- EXERCISE DIRECTIONS
Copy out, from the entries below, each line holding the string "cell".
[Opening DATA PROVIDED section]
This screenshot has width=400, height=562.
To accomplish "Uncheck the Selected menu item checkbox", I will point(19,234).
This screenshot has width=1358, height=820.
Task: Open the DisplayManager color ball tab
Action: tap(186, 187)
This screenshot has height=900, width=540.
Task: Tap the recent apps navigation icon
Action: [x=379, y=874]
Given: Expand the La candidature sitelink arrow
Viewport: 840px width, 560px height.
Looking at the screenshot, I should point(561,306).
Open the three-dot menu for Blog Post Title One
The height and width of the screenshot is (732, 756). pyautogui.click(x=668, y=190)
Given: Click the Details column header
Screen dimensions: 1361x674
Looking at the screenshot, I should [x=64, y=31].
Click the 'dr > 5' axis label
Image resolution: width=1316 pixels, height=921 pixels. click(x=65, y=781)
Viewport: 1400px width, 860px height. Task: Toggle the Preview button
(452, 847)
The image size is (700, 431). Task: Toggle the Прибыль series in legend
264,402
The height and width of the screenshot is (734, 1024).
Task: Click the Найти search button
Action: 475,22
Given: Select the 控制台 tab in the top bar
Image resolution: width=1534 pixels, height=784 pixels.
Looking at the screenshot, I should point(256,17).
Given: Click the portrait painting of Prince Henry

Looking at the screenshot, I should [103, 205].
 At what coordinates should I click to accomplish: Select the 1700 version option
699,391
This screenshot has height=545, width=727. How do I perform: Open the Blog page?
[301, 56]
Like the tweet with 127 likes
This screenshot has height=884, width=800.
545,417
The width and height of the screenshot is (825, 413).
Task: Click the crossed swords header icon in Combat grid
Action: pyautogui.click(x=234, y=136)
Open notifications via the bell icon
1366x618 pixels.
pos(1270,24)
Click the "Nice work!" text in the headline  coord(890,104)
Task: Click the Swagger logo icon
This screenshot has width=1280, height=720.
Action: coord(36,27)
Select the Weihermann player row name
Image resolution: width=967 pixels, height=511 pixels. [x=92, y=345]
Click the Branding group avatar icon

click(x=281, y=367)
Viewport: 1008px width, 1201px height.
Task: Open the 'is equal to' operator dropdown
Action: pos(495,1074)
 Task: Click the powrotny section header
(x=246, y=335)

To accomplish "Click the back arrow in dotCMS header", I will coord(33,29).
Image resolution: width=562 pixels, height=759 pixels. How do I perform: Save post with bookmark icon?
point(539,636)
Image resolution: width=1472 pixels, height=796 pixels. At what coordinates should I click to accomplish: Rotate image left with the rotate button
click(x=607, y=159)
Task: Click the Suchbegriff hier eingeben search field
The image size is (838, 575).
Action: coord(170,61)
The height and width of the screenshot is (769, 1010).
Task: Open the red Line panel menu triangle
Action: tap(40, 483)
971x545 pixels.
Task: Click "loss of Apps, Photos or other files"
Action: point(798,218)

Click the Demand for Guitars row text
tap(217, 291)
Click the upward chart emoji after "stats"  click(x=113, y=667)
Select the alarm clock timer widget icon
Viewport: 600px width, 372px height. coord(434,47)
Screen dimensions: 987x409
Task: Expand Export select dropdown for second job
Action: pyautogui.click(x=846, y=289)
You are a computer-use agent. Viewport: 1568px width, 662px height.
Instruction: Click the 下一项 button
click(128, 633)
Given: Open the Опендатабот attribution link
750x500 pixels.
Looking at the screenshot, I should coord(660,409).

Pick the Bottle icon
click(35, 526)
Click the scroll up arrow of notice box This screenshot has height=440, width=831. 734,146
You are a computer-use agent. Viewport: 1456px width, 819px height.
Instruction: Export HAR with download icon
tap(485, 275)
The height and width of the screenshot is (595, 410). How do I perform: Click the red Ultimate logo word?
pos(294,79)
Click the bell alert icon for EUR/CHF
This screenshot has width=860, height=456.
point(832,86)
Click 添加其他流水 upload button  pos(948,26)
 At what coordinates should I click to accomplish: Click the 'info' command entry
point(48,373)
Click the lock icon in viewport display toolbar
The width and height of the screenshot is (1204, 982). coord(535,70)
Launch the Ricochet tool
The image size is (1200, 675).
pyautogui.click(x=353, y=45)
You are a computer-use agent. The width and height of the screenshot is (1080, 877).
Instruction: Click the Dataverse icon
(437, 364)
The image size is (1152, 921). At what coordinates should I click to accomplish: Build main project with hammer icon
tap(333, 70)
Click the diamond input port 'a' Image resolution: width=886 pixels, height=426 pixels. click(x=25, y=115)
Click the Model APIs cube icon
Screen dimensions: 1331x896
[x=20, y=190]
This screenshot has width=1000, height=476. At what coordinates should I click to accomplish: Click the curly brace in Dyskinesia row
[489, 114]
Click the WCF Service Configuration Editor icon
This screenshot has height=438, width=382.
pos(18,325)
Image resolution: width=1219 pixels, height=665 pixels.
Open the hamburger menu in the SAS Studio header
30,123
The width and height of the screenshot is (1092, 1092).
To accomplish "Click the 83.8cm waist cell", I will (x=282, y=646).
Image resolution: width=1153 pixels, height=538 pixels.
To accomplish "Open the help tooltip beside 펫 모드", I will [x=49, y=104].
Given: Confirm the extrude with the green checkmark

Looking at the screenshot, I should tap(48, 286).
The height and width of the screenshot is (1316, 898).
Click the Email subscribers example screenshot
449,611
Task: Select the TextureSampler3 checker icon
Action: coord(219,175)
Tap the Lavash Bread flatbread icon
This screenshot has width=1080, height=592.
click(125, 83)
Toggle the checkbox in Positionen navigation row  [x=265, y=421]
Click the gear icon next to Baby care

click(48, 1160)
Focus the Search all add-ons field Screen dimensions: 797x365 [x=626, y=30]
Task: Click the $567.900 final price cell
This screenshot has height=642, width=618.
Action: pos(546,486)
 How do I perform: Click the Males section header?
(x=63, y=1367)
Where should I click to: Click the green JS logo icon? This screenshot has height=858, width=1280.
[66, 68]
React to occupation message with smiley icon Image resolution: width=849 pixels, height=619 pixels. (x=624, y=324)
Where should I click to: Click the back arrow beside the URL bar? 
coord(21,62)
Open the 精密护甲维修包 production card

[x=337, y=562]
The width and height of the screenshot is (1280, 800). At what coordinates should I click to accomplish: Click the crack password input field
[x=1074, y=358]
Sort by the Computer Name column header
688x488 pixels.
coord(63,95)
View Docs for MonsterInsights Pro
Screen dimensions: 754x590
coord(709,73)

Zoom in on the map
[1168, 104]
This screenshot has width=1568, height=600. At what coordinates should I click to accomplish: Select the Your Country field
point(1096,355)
[Closing DATA PROVIDED section]
- EXERCISE RESULT
To accomplish "Click the 83.8cm waist cell", I will (x=282, y=646).
Task: Click the $567.900 final price cell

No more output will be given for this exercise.